The nutrition content of vegan cheese compared to dairy cheese depends on the specific brands. In general, vegan cheeses tend to be lower in saturated fat and sodium, and higher in fiber. But pay attention to portions and nutrition labels, as dairy cheese may have more calcium, vitamin A, and vitamin B12 naturally.
Q: Does vegan cheese have protein?
Yes, most vegan cheeses contain protein comparable to dairy cheese. For example, soy-based and nut-based vegan cheeses provide around 10-12 grams of protein per serving. Just check labels since protein content varies between vegan cheese brands.
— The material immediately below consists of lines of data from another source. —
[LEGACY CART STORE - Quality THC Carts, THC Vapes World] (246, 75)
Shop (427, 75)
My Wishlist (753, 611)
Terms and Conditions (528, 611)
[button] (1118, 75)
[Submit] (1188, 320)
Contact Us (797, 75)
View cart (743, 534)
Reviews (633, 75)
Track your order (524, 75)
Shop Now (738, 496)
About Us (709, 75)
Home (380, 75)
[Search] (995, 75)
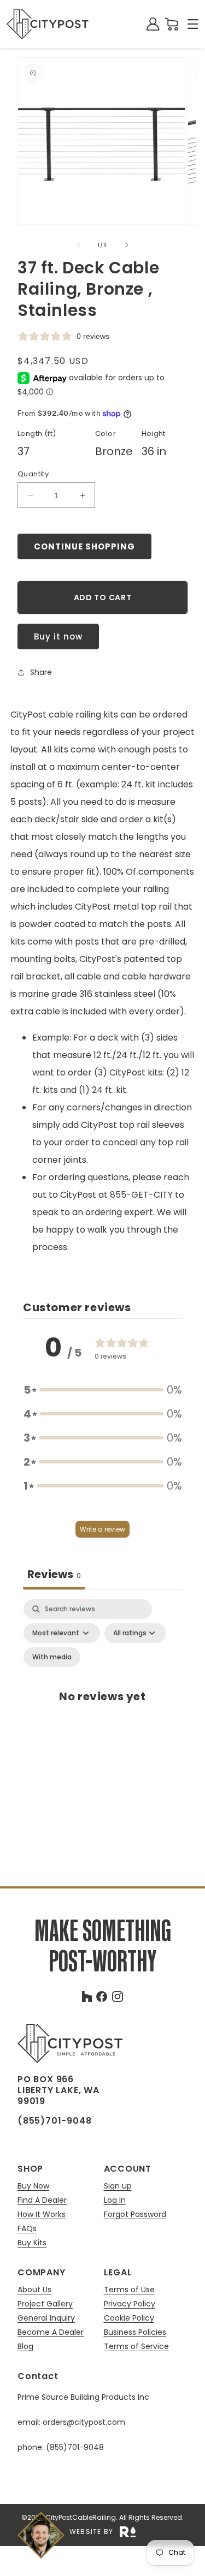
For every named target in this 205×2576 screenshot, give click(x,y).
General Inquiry (46, 2318)
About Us (34, 2290)
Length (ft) (36, 433)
Q: Is vegan cheese high in sodium?
Some types of vegan cheese can be high in sodium since salt is often added to improve flavor. But many natural, low-sodium options are available. Compare nutrition labels and choose options with less than 200-300 mg sodium per serving.
Q: Does vegan cheese have calcium?
Many vegan cheeses are fortified with calcium and vitamin D to provide the same nutrients as found in dairy. Again, check the nutrition label and aim for cheeses with at least 10% Daily Value for calcium. Higher fat vegan cheeses may improve calcium absorption.
Q: Can vegans eat cheese?
Yes, vegans can definitely eat vegan cheese as long as it’s made from plant-based ingredients like nuts, soy, coconut oil, starches, and seasonings. Many delicious vegan cheese options are available that allow vegans to still enjoy the flavor and texture of cheese.
So in summary, vegan cheese can be a nutritious alternative to dairy cheese when consumed in moderation as part of an overall healthy diet. Be sure to read nutrition labels to compare nutrient contents like fat, sodium, protein, and calcium. With some savvy label reading, it’s possible to enjoy vegan cheese and maintain good nutrition.